■ WHAT NEEDS TO BE DONE
Copy each of the records below word for word, keeping every line unchanged.

■ TASK DATA
··········

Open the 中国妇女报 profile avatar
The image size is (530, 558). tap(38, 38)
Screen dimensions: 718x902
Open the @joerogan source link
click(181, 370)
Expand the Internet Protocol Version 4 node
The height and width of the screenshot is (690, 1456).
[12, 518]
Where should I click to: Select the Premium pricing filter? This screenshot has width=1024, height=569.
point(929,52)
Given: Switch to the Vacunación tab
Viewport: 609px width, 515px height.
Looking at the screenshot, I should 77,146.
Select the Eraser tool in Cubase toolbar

··········

■ COMPLETE OUTPUT
Open the 中国妇女报 profile avatar
The image size is (530, 558). tap(38, 38)
Screen dimensions: 718x902
Open the @joerogan source link
click(181, 370)
Expand the Internet Protocol Version 4 node
The height and width of the screenshot is (690, 1456).
[12, 518]
Where should I click to: Select the Premium pricing filter? This screenshot has width=1024, height=569.
point(929,52)
Given: Switch to the Vacunación tab
Viewport: 609px width, 515px height.
Looking at the screenshot, I should 77,146.
Select the Eraser tool in Cubase toolbar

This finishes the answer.